Trump won Super Tuesday and in reality he has no competition. He is likely to secure the Republican nomination and has a good chance of succeeding Barak Obama as the President of the United States.
Fractured nomination race
Allowing for no less than ten candidates to enter and stay on the race, meant there would be no policy debate. The Republican race was not about what people stood for, but very quickly became a beauty contest with people wanting to “stand out.” In this race, Trump had no match.
This is the man who asked CNN for $5 million to participate in a debate; the man who called for the building of a great wall along the borders with Mexico in June 2015; who called for a ban on Muslim immigration (even tourism) to the United States; who takes pride in comparing himself to FDR who placed Japanese-Americans in camps during the Second World War. This is the man who said Hillary Clinton “got schlonged” by Barack Obama in the 2008 presidential race (“Schlong” is a Yiddish for penis). This is the man the former President of Mexico compares to Hitler and the former Republican Presidential nominee, Senator McCain calls “a jackass.” This man has now a very good chance of becoming the President of the United States.
Trump is nearing nomination
The battle was not about delegates alone.

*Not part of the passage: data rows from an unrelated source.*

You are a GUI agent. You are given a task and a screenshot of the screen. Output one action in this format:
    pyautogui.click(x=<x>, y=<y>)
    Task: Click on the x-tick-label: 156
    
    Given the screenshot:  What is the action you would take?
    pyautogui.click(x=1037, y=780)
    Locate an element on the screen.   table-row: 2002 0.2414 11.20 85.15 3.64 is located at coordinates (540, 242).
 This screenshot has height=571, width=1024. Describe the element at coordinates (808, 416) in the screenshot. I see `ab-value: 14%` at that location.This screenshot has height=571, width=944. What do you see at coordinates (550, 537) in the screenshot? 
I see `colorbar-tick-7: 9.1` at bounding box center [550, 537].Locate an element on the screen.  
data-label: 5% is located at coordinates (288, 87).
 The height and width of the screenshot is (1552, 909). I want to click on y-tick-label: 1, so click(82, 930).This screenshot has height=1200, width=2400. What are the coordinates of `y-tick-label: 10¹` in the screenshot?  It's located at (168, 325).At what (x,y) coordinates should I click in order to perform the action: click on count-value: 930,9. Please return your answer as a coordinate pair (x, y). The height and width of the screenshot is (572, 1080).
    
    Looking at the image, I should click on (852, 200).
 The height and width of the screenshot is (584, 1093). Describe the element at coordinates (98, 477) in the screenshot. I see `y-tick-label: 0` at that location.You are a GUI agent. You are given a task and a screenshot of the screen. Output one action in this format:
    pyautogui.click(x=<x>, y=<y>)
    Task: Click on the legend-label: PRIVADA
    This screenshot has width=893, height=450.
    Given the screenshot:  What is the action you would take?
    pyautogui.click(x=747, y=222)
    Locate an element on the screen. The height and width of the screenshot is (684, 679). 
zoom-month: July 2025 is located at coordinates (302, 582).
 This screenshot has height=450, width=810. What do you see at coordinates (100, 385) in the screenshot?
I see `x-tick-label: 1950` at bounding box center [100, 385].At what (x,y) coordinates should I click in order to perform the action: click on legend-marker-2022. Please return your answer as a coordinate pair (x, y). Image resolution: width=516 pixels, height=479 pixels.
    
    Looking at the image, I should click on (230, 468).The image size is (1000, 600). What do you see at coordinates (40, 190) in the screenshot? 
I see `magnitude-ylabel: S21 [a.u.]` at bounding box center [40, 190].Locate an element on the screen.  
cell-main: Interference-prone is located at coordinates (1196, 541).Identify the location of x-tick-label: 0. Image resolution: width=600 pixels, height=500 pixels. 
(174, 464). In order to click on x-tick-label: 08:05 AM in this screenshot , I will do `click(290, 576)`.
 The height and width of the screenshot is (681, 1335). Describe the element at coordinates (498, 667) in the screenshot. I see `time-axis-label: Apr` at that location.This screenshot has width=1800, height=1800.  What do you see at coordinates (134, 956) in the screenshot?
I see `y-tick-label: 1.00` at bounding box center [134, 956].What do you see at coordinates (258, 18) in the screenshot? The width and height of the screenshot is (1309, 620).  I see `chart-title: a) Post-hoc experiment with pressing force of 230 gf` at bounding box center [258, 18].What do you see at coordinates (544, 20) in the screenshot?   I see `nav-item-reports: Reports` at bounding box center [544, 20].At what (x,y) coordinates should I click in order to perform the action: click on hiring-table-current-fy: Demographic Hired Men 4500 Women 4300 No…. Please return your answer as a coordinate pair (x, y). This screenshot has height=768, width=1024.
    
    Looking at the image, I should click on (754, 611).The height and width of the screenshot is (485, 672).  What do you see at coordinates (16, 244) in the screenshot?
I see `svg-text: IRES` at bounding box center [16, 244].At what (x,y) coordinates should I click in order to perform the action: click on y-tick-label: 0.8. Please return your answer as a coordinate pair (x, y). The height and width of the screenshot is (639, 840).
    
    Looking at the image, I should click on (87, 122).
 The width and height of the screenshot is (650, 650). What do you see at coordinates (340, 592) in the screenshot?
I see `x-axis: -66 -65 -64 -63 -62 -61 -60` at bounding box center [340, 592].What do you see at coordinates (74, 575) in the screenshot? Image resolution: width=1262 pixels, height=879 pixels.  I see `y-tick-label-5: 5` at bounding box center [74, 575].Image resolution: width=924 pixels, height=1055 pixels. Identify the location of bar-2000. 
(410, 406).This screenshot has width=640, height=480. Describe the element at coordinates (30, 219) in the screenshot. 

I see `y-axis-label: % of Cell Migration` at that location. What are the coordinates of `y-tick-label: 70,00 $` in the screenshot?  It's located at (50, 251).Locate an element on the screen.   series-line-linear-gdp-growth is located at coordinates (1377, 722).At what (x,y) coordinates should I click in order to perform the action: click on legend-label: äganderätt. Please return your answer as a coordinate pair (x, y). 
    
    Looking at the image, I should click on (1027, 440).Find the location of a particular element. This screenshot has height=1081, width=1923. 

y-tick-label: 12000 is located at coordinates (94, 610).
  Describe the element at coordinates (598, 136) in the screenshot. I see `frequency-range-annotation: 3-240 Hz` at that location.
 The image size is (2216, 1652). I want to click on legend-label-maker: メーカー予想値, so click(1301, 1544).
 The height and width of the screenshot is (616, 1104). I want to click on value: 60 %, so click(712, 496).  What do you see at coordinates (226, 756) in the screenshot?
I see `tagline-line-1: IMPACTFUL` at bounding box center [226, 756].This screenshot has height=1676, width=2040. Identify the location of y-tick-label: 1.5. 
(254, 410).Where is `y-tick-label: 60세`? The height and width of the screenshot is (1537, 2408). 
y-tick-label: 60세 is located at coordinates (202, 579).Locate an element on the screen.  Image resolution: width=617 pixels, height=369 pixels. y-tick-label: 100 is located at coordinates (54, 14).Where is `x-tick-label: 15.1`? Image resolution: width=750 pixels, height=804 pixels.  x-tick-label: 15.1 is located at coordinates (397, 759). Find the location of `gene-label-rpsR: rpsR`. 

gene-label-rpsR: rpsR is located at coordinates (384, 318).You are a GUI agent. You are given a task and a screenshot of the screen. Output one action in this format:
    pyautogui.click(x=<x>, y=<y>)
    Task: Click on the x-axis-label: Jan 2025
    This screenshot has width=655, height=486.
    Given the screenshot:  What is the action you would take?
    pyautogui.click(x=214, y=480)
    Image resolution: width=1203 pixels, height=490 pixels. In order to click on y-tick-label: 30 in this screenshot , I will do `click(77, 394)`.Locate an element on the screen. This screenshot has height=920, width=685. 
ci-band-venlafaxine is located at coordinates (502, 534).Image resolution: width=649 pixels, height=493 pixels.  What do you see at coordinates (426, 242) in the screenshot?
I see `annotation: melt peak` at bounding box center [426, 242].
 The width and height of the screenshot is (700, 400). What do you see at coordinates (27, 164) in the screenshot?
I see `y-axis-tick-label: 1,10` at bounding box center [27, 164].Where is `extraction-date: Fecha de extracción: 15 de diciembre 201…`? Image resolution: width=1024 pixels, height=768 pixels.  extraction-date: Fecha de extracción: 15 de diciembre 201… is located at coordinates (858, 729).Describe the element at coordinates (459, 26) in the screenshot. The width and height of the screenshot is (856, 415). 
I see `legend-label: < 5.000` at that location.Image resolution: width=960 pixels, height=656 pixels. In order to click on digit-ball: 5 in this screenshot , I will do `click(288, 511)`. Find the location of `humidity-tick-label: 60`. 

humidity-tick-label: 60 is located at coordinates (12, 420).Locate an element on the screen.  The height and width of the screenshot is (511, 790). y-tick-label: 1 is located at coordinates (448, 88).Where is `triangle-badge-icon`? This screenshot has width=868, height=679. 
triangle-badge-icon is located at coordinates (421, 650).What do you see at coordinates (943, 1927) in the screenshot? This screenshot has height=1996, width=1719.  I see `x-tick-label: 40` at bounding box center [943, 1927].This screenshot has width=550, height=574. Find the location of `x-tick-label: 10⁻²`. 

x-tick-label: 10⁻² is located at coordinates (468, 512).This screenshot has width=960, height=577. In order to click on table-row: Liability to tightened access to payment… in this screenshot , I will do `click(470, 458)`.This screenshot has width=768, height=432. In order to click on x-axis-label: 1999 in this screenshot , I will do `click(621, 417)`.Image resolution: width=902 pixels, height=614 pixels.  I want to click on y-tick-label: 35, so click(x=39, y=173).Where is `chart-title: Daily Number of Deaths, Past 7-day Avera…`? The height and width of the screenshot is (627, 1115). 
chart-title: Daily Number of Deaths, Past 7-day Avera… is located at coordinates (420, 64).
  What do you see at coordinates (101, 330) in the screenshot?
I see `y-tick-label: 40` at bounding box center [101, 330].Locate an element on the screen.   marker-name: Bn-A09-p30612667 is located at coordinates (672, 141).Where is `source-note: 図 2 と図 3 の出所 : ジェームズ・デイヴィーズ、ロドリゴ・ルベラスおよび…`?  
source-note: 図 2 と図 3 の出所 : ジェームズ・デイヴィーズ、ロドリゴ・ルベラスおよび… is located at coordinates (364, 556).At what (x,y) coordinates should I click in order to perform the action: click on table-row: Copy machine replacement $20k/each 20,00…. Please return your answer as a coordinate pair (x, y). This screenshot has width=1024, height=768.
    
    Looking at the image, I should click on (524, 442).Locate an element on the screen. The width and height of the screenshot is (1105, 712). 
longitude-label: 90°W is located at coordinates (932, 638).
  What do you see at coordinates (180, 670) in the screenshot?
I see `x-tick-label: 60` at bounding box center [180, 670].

Trump won Alabama, Georgia, Massachusetts, Tennessee, Virginia, Arkansas, and Vermont. The final count is 285 delegates for Trump, 161 for Cruz, and 87 for Rubio. In sum, Mr. Trump could win the sum of his opponents.
He lost Texas, Oklahoma, Alaska, and Minnesota, but to two candidates. The Republican mainstream was waiting for Rubio to emerge a second, win Ted Cruz, to consolidate its support behind a single challenger to Trump. That did not happen either. It is Ted Cruz that took Texas, Oklahoma, and Alaska, leaving Marco Rubio with Minnesota, that is, his first state in this race.
Trump is winning the math race, the political race, the endorsement race, the political race, and the media race. Republicans and the rest of the world may just awake to Trump being the Republican nominee and thus potentially the President of the United States.
Trump is running for President
On Tuesday, Trump no longer looked like Nigel Farage playing the game of “the great divide”; he called himself a unifier. Of course, the memory of Front National founder Jean-Marie Lepen endorsement, the Ku Klux Klan endorsement, his retweet of Benito Mussolini, and his comparison with Hitler by the former President of Mexico just happened over the weekend. Trump is a lot of things, but a unifier he is not.
On Monday evening, Trump promised to be “greedy for America,” championing economic and military prowess. This is in the overall context of “making America great again,” which paradoxically questions its great power status and speaks of a less-than-super power status. That is of course music to the ears of one of the few admirers of Trump abroad, that is, President Putin; the feeling is mutual as Trump called President Putin “a bright and talented person.”
So, what if
“What if” is not a fact-driven question. But, here is a guide of what might happen if the world takes seriously what the likely Republican nominee says he will do, if he wins.
With Europe, relations would have to be rethought. Trump is on the record asking “where is Germany?” Trump would withdraw troops from Europe and make European allies pay more for NATO. He is also the man who called Brussels “a hellhole.” As for the “special relationship” with Britain: in January, the House of Commons debated on whether he should be barred from entering the U.K, and he threatened to take his money and go (has over a $1,5 bn investment in Scotland). His call for a ban on Muslim immigration has been called “stupid” by Prime Minister Cameron.
Trump will bomb Iraq and welcomes Russian help in Syria. He will maintain Guantanamo bay and add more prisoners. He will severe trade relations with China and raise tariffs. He would also foot the bill for the military protection of South Korea to Seoul. He is both 100% pro-Israel, but also neutral on the Palestinian issue.
Little more than a week ago, President Barack Obama said he trusted the American people who knew that the job of the President was “serious” and would not vote for Donald Trump.